# What is needed
Write out exactly the lines running from the one with "Connexion (22, 2352)" to the last line of the entries, keeping both the first and the last.
Input records Block Start
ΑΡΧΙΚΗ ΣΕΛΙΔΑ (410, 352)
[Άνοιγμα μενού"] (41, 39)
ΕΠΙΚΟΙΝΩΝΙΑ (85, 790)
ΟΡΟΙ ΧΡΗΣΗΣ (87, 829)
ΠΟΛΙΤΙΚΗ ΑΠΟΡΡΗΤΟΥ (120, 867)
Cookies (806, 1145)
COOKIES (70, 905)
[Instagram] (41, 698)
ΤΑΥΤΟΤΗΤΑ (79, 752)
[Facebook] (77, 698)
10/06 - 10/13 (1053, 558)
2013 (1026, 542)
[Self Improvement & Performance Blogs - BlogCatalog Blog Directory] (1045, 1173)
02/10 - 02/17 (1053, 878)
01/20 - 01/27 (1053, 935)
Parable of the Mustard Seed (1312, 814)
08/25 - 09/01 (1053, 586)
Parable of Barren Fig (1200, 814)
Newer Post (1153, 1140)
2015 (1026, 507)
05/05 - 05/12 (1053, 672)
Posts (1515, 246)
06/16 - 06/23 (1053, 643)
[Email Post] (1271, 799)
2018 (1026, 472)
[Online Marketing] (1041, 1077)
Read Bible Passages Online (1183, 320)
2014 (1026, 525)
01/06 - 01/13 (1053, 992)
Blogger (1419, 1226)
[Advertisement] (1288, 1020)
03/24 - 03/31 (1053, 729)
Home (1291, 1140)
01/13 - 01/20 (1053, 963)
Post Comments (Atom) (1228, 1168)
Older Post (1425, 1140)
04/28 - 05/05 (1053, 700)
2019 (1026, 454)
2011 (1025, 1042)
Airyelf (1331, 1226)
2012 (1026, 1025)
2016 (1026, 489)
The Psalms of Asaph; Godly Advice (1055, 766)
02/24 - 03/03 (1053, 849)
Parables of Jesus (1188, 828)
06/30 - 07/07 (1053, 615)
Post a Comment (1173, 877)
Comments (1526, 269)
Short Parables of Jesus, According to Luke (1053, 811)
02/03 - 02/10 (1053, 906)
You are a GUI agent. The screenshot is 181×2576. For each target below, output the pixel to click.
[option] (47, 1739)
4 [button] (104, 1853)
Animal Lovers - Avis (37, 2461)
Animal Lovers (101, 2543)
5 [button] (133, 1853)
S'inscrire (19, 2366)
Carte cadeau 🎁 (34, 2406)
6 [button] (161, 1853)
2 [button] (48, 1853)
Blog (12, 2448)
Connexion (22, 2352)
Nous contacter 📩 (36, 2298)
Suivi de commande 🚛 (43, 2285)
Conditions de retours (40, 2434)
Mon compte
Input records Block End
# Answer to the exercise
Connexion (22, 2352)
Nous contacter 📩 (36, 2298)
Suivi de commande 🚛 (43, 2285)
Conditions de retours (40, 2434)
Mon compte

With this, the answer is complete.